まず役割を分けて理解する

「オンラインセキュリティ」と「匿名性」を同時に考えると、DNSとVPNが担う役割が混ざりやすくなります。そこで整理すると、DNSは「ドメイン名をIPアドレスに変換する仕組み」、VPNは「端末とVPNサーバ間の通信経路を暗号化トンネルとして扱う仕組み」です。つまり、DNSは“住所録の照会”、VPNは“住所録の問い合わせを含む通信の通り道”に影響します。

DNSは何をしているか、どこが弱点になり得るか

DNS(Domain Name System)は、たとえば「example.com」を「接続に必要なIPアドレス」に変換します。
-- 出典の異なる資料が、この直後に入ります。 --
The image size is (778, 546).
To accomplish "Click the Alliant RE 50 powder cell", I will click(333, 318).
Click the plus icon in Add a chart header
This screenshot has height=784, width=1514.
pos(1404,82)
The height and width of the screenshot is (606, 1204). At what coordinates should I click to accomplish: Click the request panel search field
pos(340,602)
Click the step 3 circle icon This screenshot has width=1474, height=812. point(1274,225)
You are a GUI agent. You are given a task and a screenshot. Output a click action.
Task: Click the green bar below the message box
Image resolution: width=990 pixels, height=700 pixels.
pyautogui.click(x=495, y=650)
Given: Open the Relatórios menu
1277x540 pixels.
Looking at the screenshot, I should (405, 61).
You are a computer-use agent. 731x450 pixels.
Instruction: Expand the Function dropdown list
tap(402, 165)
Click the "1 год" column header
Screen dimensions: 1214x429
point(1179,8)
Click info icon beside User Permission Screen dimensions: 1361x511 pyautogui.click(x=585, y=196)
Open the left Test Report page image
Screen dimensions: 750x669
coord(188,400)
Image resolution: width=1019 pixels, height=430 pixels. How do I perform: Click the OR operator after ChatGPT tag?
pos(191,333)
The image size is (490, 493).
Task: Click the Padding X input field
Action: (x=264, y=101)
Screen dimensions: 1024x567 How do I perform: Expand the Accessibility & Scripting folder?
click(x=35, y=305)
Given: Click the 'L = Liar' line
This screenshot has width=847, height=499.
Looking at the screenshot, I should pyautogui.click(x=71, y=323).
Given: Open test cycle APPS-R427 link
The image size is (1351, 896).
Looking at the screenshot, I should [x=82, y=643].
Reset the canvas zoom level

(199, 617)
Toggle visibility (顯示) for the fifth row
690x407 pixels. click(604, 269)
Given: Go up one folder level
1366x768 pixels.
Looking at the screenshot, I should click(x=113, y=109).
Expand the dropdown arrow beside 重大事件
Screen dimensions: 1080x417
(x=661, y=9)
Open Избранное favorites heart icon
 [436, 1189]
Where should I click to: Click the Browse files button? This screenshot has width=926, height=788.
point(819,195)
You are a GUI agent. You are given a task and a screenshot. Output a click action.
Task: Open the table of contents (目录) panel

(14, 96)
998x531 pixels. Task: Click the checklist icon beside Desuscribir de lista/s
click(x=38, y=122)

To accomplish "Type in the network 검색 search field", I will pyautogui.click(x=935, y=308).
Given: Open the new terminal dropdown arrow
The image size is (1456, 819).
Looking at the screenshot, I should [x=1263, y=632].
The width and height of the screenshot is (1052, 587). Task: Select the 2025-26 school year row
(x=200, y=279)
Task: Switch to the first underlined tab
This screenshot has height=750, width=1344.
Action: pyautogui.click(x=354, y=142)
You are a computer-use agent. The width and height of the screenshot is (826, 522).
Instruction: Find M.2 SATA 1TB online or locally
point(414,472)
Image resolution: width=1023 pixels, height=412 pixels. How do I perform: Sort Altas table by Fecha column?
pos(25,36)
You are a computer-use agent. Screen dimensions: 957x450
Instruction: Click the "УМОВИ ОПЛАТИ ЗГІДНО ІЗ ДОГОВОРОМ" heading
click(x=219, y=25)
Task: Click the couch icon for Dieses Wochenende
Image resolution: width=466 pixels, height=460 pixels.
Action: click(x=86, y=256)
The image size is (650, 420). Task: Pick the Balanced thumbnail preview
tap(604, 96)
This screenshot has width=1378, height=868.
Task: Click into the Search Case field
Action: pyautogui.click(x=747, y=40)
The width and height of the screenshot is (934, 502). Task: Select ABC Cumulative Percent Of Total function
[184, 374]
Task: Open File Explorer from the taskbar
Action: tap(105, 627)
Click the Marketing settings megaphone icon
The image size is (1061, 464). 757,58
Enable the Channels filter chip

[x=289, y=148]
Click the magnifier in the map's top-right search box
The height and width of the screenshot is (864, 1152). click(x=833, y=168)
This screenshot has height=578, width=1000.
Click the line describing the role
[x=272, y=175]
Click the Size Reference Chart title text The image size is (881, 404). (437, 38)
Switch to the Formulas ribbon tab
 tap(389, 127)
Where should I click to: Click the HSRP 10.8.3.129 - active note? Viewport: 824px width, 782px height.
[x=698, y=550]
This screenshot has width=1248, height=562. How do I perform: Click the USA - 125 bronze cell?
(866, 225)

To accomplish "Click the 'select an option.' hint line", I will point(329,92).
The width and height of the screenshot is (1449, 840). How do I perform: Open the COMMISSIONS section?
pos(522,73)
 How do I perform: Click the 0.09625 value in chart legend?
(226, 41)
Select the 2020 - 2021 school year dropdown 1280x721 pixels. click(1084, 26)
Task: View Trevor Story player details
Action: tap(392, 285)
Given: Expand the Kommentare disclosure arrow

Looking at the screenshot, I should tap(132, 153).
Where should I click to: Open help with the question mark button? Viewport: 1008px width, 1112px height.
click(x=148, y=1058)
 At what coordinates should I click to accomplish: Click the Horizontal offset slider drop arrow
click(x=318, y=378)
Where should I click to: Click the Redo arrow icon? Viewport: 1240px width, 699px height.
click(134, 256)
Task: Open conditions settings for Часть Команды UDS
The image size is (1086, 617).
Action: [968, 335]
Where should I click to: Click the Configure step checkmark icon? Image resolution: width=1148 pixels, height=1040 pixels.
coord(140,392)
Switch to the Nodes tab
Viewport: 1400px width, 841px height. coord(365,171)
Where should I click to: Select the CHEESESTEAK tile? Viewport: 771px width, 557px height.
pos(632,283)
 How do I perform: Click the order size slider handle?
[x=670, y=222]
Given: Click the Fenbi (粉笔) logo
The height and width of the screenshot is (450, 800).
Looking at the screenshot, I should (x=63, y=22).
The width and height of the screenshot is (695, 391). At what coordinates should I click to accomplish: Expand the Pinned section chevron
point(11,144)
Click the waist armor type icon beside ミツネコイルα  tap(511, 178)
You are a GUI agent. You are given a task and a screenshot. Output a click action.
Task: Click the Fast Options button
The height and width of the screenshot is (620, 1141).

この変換にあたって、問い合わせ(どのドメイン名を探しているか)がどこに送られるかが重要になります。DNSの問い合わせ先がVPNの外側(あるいは別経路)に出てしまうと、アクセス先の手がかりが残りやすくなり、これが一般にDNSリークとして問題視されます。

DNSリークは「VPNを使っているのに、名前解決の情報が想定と違う場所へ届く」状態を指します。何が“漏れる”のかは状況により異なり、たとえば問い合わせ先の観測、問い合わせタイミング、参照しているドメイン名などが手がかりになります。ここでのポイントは、匿名性を語るうえで“暗号化されている通信”だけでなく、“暗号化されていない可能性がある名前解決”を同時に見る必要がある、という点です。

VPNは何を守り、何を自動では解決しないのか

VPNは、端末からVPNサーバまでの通信を暗号化し、経路上の盗聴や改ざんのリスクを下げることを目的とします。これにより、少なくとも「端末からVPNサーバへ向かう通信」が中間経路から読み取られにくくなります。

ただし、VPNは万能な匿名化装置ではありません。たとえば、DNS問い合わせがVPN経路に正しく含まれない設定・挙動になっている場合、VPNが守る範囲とDNSが実際に使う経路が一致しないことがあります。その結果、通信は保護されても、名前解決情報が別の経路で観測される可能性が残ります。

加えて、匿名性は「誰から見て何が分かるか」に依存します。VPNは“経路の見え方”を変える方向には働きますが、VPNサーバ側のログ方針や、端末・ブラウザの設定、アクセス先の挙動など、他の要素が残す情報もあります。したがって、匿名性を確実なものとして断言するより、「どこで何が観測されうるか」を分解して考える方が現実的です。

代表的な関連概念:DNS over HTTPS/HTTPS経由の対策

DNSリークを減らすために、DNS問い合わせ自体を別の方法で扱う発想があります。たとえば、DNS問い合わせをHTTPの仕組みの上で行う手法(DNS over HTTPS など)がよく話題になります。一般に、名前解決の通信形態を工夫することで、問い合わせの扱われ方を変えられる場合があります。